**TEKS**:
============

Mereka diterima sebagai upasaka-upasaka pertama yang berlindung kepada Buddha dan Dharma. Setelah makan, Sang Buddha merenung apakah Dharma yang Beliau temukan akan diajarkan kepada khalayak ramai atau tidak. Sebab Dharma itu dalam sekali dan sulit untuk dimengerti. Tiba-tiba Brahma Sahampati, Penguasa dunia ini, turun dari Brahmaloka dan berdiri di hadapan Sang Buddha. Setelah memberi hormat yang layak, Brahma Sahampati berkata kepada Sang Buddha,: “Semoga Sang Tathagata, demi belas kasih-Nya kepada para manusia, berkenan mengajar Dharma.

============

**POTONGAN DATA**:

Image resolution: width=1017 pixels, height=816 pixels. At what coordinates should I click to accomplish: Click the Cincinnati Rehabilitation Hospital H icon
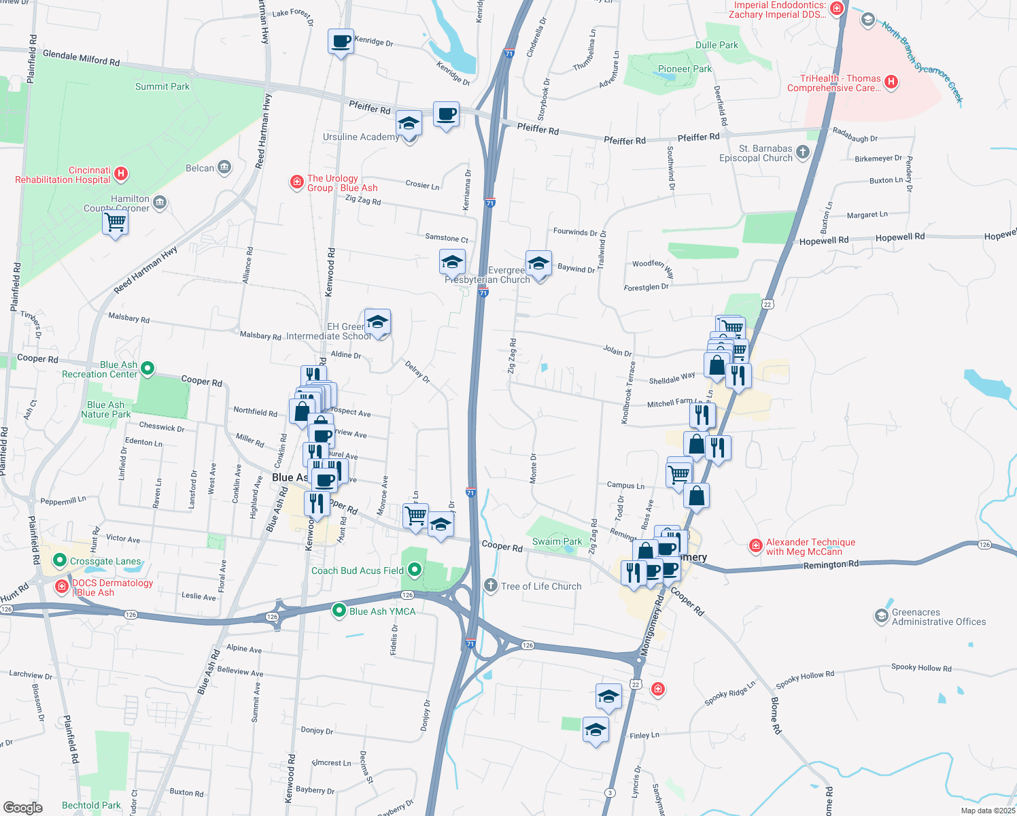point(121,173)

============

**YANG HARUS DIKERJAKAN**:
Tuliskan ulang tanpa perubahan bagian teks di atas yang dimulai dengan "Mereka diterima sebagai" dan berlanjut hingga "berkenan mengajar Dharma.".

**HASIL AKHIR**:
Mereka diterima sebagai upasaka-upasaka pertama yang berlindung kepada Buddha dan Dharma. Setelah makan, Sang Buddha merenung apakah Dharma yang Beliau temukan akan diajarkan kepada khalayak ramai atau tidak. Sebab Dharma itu dalam sekali dan sulit untuk dimengerti. Tiba-tiba Brahma Sahampati, Penguasa dunia ini, turun dari Brahmaloka dan berdiri di hadapan Sang Buddha. Setelah memberi hormat yang layak, Brahma Sahampati berkata kepada Sang Buddha,: “Semoga Sang Tathagata, demi belas kasih-Nya kepada para manusia, berkenan mengajar Dharma.